Wednesday, 28 March 2012

Practical optimisation

While browsing on Wonderfl to see how my cross product shader was doing I came across someone else's code, the evocatively named "forked from: flash on 2012-3-23". Running it I noticed it was slow: it was not doing much but got slower and used more CPU as it ran. So I decided to look into it.

The result was my "forked from: forked from: flash on 2012-3-23". Wonderfl indicates the chain of forks/dependencies in both the name and the comments at the top of the source code, and although these can be edited it's nice to leave them in if the code depends on the code it's forked from.

What I did was optimised it. The initial code was repeatedly calling drawCircle with random colours, placement and size. But it was doing so in the same Graphics object, adding more and more circles which Flash slowly bogged down over. I changed that to clear the Graphics object after using draw to render them to a BitmapData, for a massive speedup. More importantly doing it like this does not slow down over time.

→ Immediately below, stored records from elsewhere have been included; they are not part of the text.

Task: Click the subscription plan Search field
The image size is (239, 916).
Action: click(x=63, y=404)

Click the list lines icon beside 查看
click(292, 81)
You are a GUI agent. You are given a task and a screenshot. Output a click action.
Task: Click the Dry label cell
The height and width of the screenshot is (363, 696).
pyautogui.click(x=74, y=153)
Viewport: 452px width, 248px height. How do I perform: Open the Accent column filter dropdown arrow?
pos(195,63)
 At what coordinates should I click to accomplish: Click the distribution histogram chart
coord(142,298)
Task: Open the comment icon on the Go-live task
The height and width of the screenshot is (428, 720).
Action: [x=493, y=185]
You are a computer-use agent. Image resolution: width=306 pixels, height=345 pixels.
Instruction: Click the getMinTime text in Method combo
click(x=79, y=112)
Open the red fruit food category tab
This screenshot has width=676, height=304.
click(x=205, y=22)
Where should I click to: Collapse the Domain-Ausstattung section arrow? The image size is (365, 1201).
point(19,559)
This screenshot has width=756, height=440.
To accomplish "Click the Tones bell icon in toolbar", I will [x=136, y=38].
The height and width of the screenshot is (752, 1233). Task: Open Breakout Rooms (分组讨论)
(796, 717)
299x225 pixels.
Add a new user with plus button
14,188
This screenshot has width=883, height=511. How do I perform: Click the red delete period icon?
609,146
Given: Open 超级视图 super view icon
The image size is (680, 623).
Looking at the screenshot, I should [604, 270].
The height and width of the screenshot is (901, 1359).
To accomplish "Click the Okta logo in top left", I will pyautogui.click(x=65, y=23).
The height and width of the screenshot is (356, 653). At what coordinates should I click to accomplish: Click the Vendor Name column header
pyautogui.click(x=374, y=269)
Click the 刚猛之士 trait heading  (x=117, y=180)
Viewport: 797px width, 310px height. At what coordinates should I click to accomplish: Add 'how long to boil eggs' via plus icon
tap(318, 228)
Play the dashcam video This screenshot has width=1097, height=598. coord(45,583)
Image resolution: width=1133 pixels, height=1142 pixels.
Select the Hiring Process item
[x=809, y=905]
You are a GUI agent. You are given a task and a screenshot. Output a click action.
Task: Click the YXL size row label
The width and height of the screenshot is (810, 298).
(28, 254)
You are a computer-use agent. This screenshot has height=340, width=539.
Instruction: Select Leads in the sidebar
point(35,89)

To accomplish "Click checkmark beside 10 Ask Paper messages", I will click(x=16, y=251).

The other main optimisation was using the best graphics objects. For the drawing I used the most lightweight Graphics rendering object, a Shape. And to contain the BitmapData the best thing was a Bitmap, which is the only thing added to the scene. Apart from that I get the stage width and height once, but more to make the code more readable. And I sped it up by a factor of 4: may as do something with the extra performance.

I use similar optimisations extensively in the game I'm working on. It would be fair to say that almost all of the graphics are done this way, as I can think of only one thing onscreen that's not either generated using BitmapData draw() or passed to it after it's drawn. The game would not be possible without it.